How to automate dos2unix using shell script? - bash

I have a bunch of xml files in a directory that need to have the dos2unix command performed on them and new files will be added every so often. I Instead of manually performing dos2unix command on each files everytime I would like to automate it all with a script. I have never even looked at a shell script in my life but so far I have this from what I have read on a few tutorials:
FILES=/tmp/testFiles/*
for f in $FILES
do
fname=`basename $f`
dos2unix *.xml $f $fname
done
However I keep getting the 'usage' output showing up. I think the problem is that I am not assigning the name of the new file correctly (fname).

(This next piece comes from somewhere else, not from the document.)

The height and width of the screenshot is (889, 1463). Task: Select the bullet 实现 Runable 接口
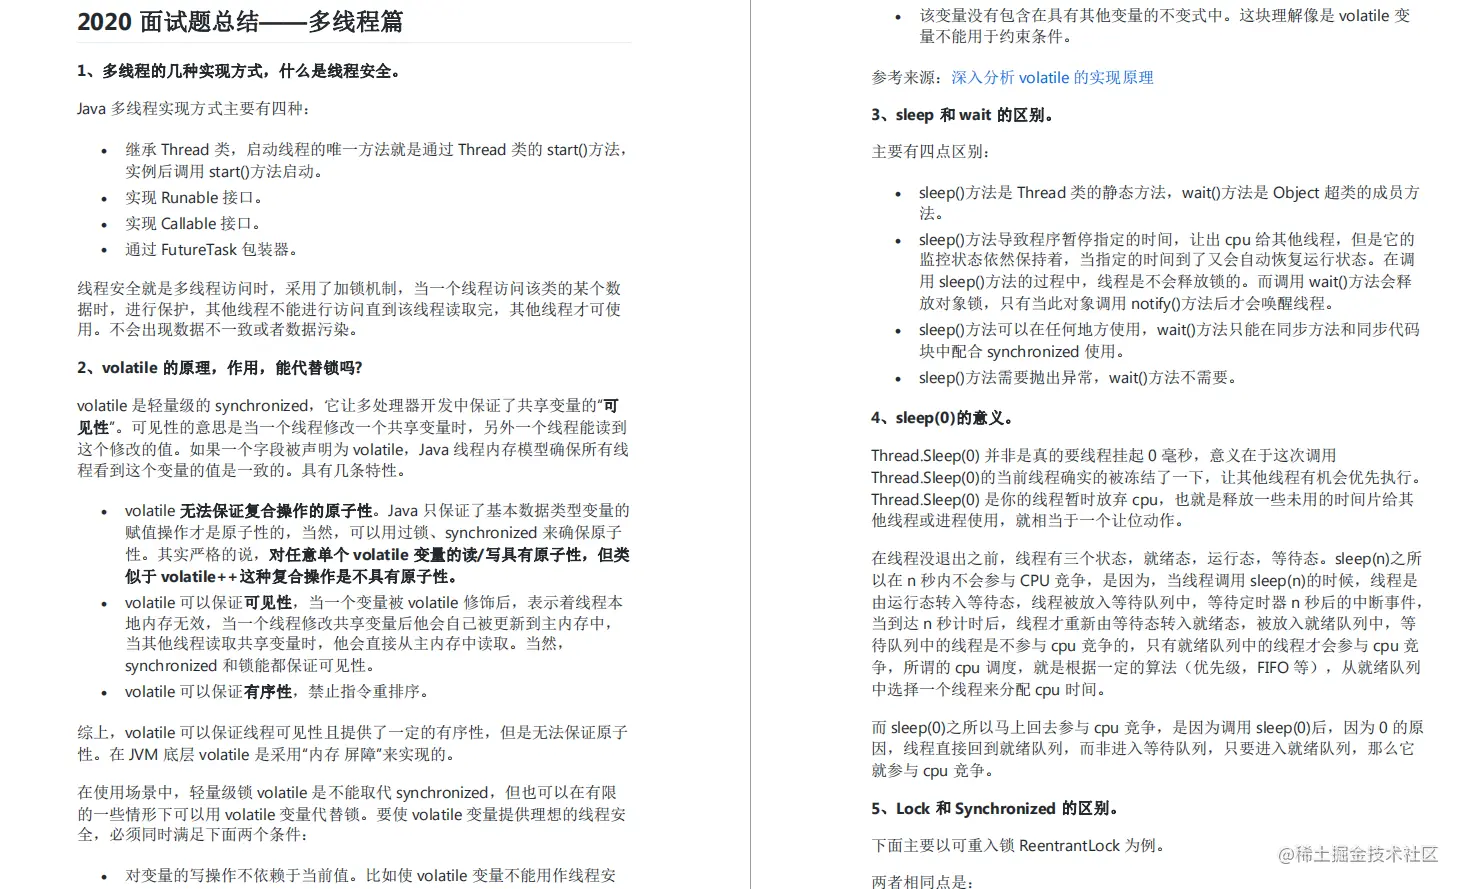click(x=195, y=197)
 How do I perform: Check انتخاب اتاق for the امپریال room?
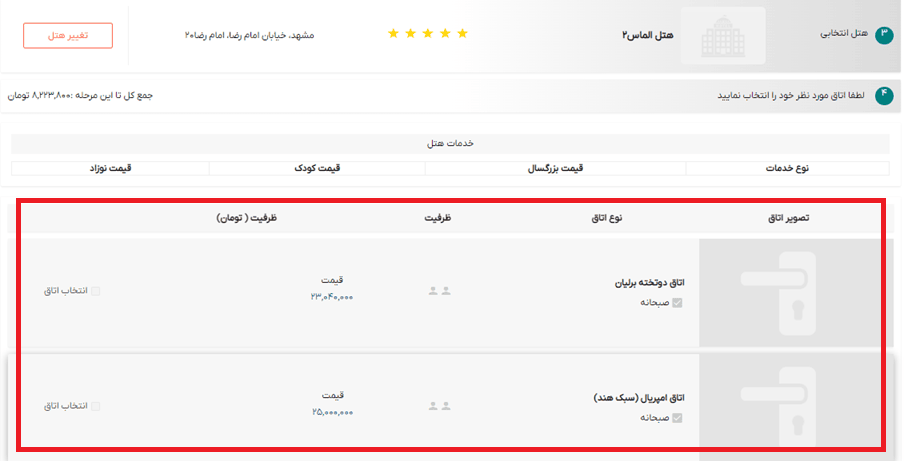click(96, 406)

The reason you're getting a usage message is that dos2unix doesn't take the extra arguments you're supplying. It will, however, accept multiple filenames (also via globs). You don't need a loop unless you're processing more files than can be accepted on the command line.
dos2unix /tmp/testFiles/*.xml
Should be all you need, unless you need recursion:
find /tmp/testFiles -name '*.xml' -exec dos2unix {} +
(for GNU find)

If all files are in one directory (no recursion needed) then you're almost there.
for file in /tmp/testFiles/*.xml ; do
dos2unix "$file"
done
By default dos2unix should convert in place and overwrite the original.
If recursion is needed you'll have to use find as well:
find /tmp/testFiles -name '*.xml' -print0 | while IFS= read -d '' file ; do
dos2unix "$file"
done
Which will work on all files ending with .xml in /tmp/testFiles/ and all of its sub-directories.
If no other step are required you can skip the shell loop entirely:
Non-recursive:
find /tmp/testFiles -maxdepth 1 -name '*.xml' -exec dos2unix {} +
And for recursive:
find /tmp/testFiles -name '*.xml' -exec dos2unix {} +
In your original command I see you finding the base name of each file name and trying to pass that to dos2unix, but your intent is not clear. Later, in a comment, you say you just want to overwrite the files. My solution performs the conversion, creates no backups and overwrites the original with the converted version. I hope this was your intent.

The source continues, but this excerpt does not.